We’ve had a pretty flowing conversation. Have we dropped any thoughts you’d like to complete? "Yes, there was one other observation I wanted to make about the harms of over-diagnosis. The leader in the biggest wellness company, United HealthCare’s Optum subsidiary, said publicly, admitted, that they over-screen and over-diagnose employees. And his excuse was, employers made them do it! I have yet to find an employer that said, “Yeah, we wanted to pay more money to have our employees screened inappropriately. They tried to beg us not to, but we went ahead with. So you have the largest wellness employer admitting they harm employees."
Where did he say this? "There was a debate [Nov. 2 in Washington, D.C.] between myself and a fellow named Ron Goetzel."
How did it go? "Well, I was playing an away game, and I feel like I won. One of the reasons is that the only piece of coverage so far was by Employee Benefit News, [registration required] and it was very, very favorable. I don’t any of see the pro-wellness sites even mentioning that that coverage existed."
A question I should have asked you? "How would you solve wellness? What would you do instead?"

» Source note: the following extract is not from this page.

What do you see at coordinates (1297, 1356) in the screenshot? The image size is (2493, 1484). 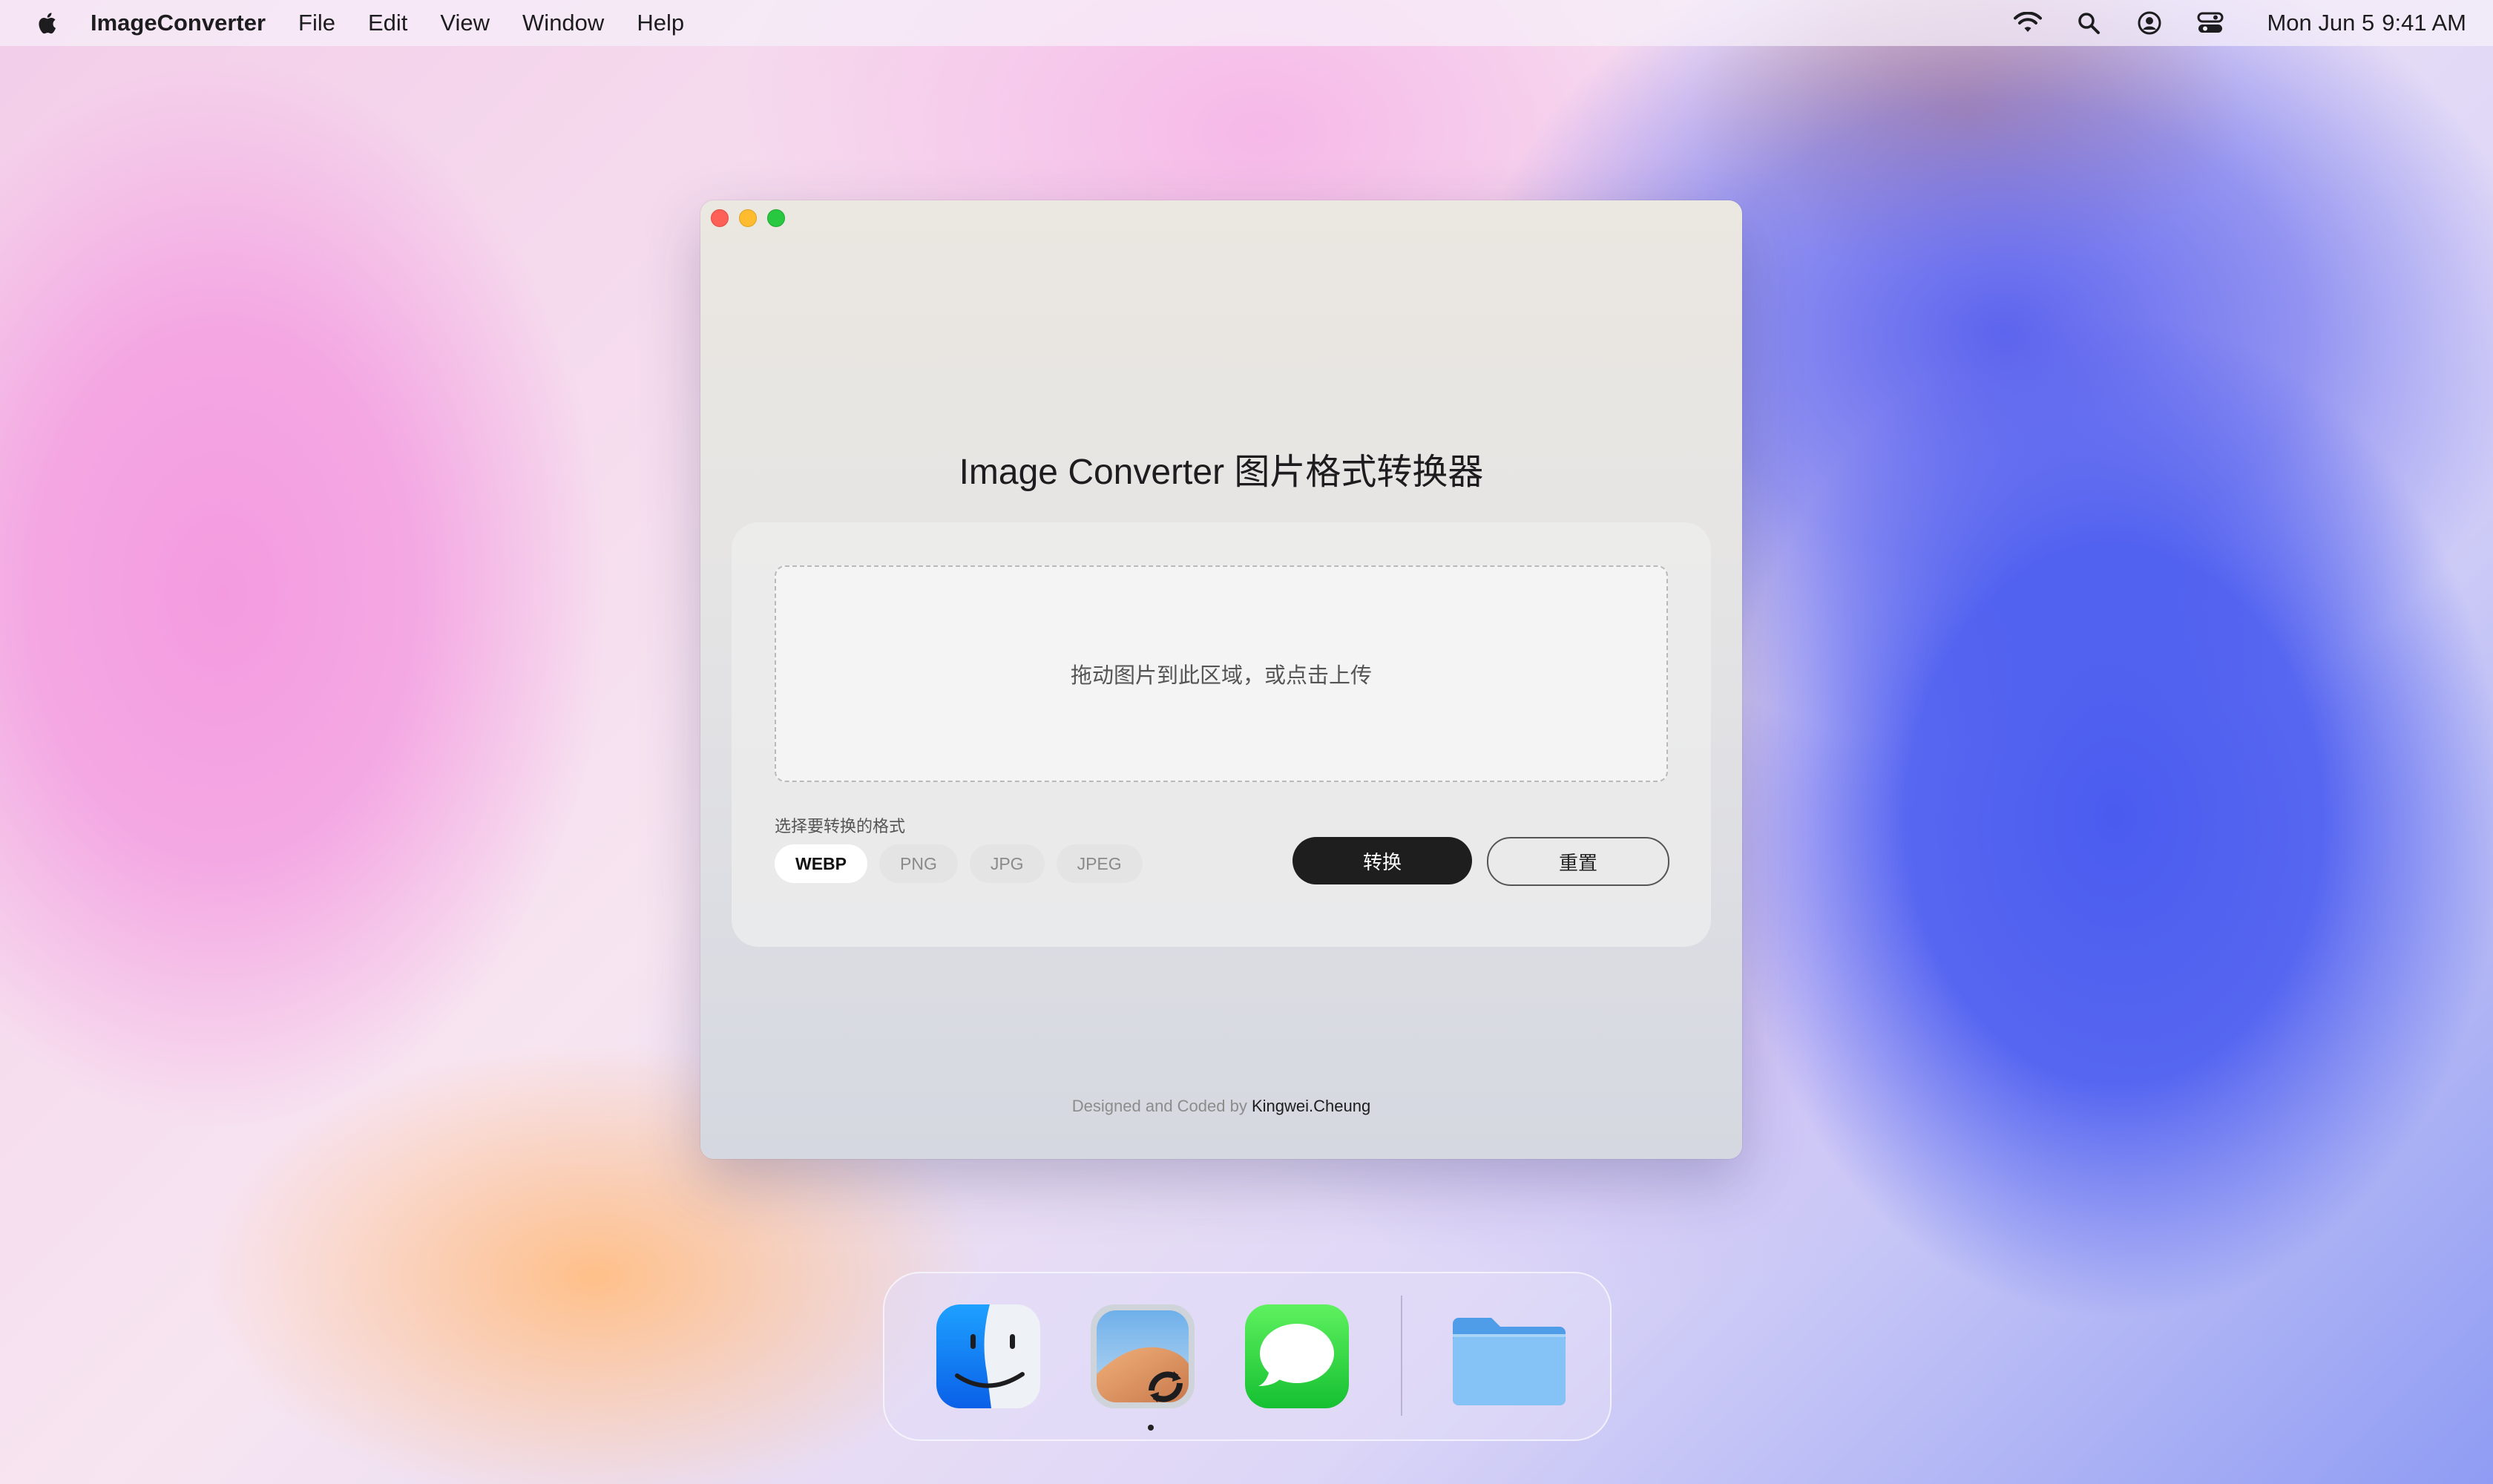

Answer that question, please. "We’ll leave aside the admittedly self-serving answer that I would be using Quizzify because I would be helping employees with their over-treatment and much less trying to push them into the system."
Yes, leave that aside. I’ll edit it out. "Wellness, right now, is the only thing in healthcare that has no licensing requirements, no regulation, no continuing ed., no training requirements, nothing.  It is completely unregulated. They can harm employees as much as they can get the human resource departments to allow. I think there should be simple regulation, just like doctors have, that wellness programs will do no harm. If that regulation was in place, two thirds of wellness companies would disappear, and one third would be completely legitimate."

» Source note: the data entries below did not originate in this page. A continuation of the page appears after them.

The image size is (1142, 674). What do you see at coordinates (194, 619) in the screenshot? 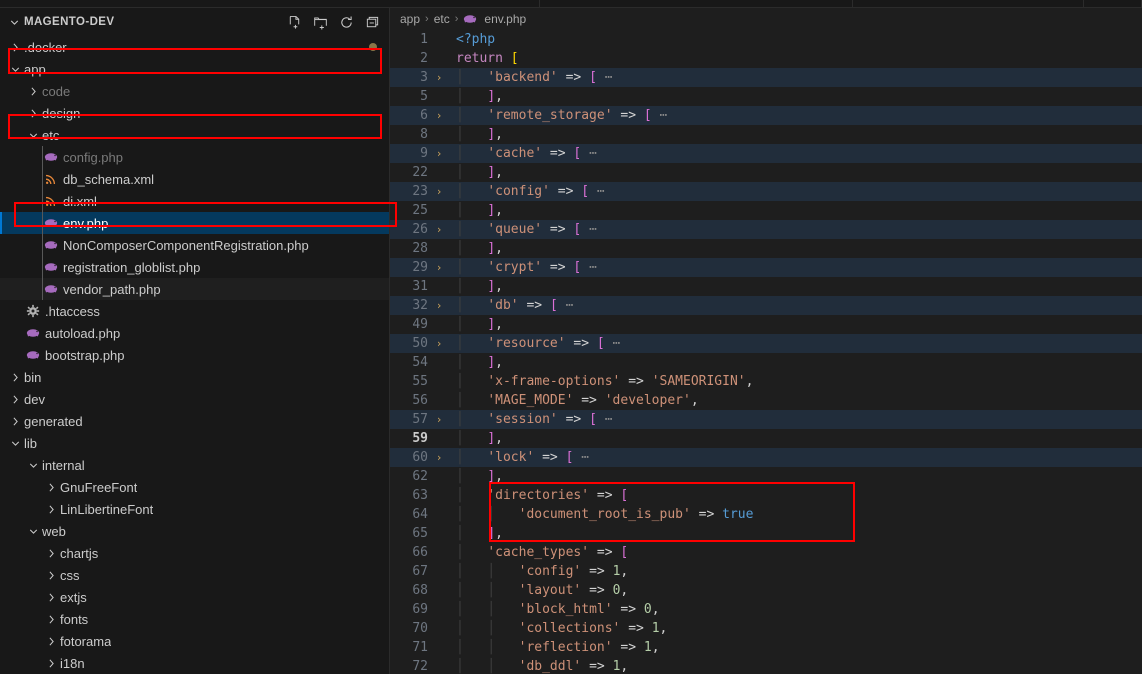
I see `tree-folder-fonts: fonts` at bounding box center [194, 619].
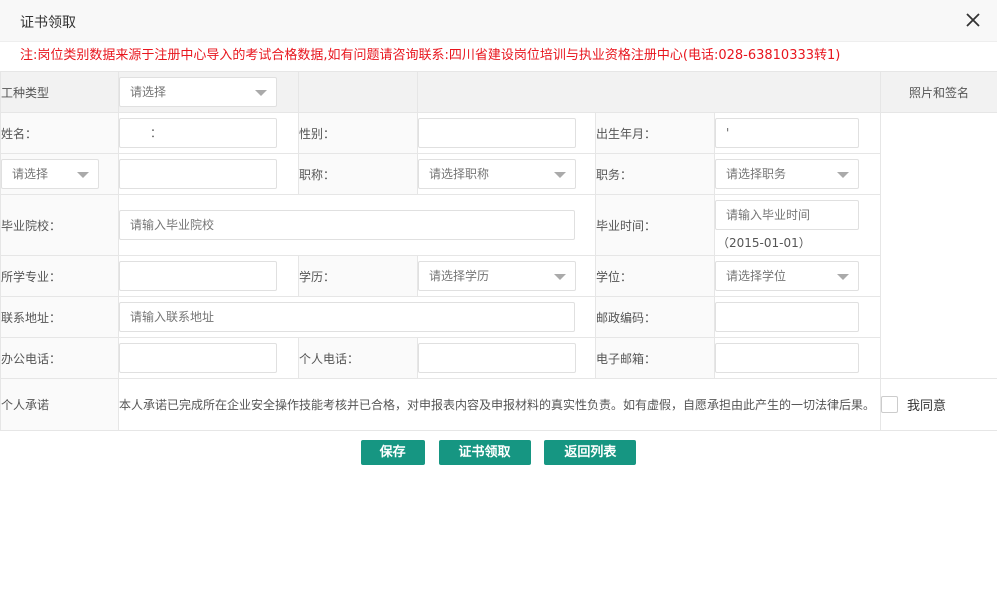 The height and width of the screenshot is (596, 997). I want to click on postcode-input, so click(787, 317).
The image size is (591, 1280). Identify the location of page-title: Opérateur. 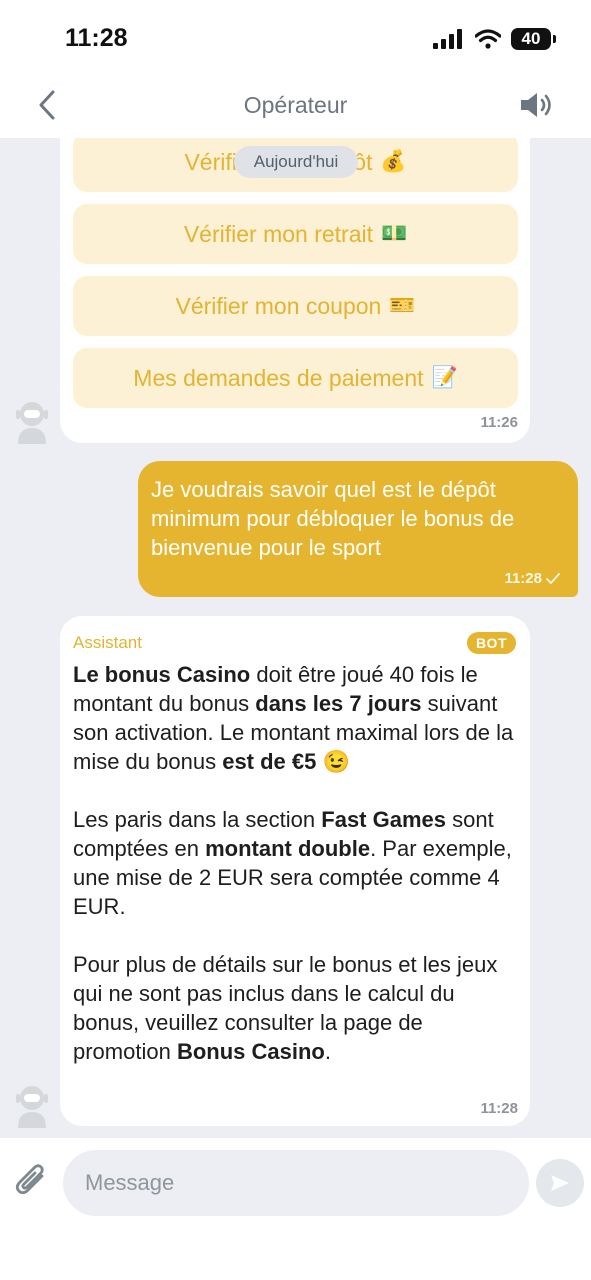
(296, 105).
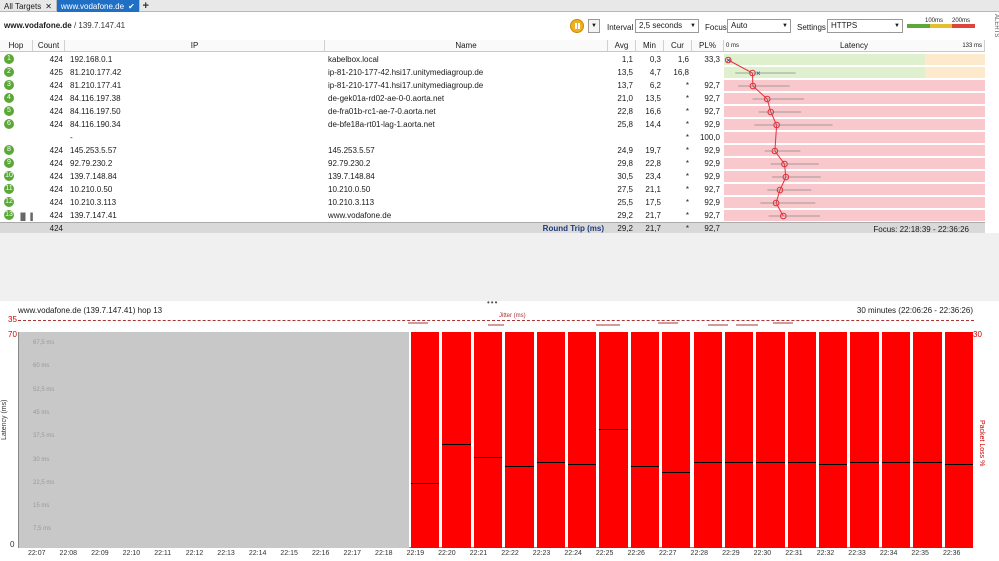  I want to click on hop-min: 17,5, so click(653, 202).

Cite a company that would be in the one third, besides one of your own. "United States Preventive Medicine is the only wellness company that has gone through the validation process with the Validation Institute. Quantum Health would be another example. All of their work is done on an opt-in basis. People call when they need their help. Both of those companies have achieved significant outcomes improvement and significant savings, as validated by the Intel-GE Validation Institute."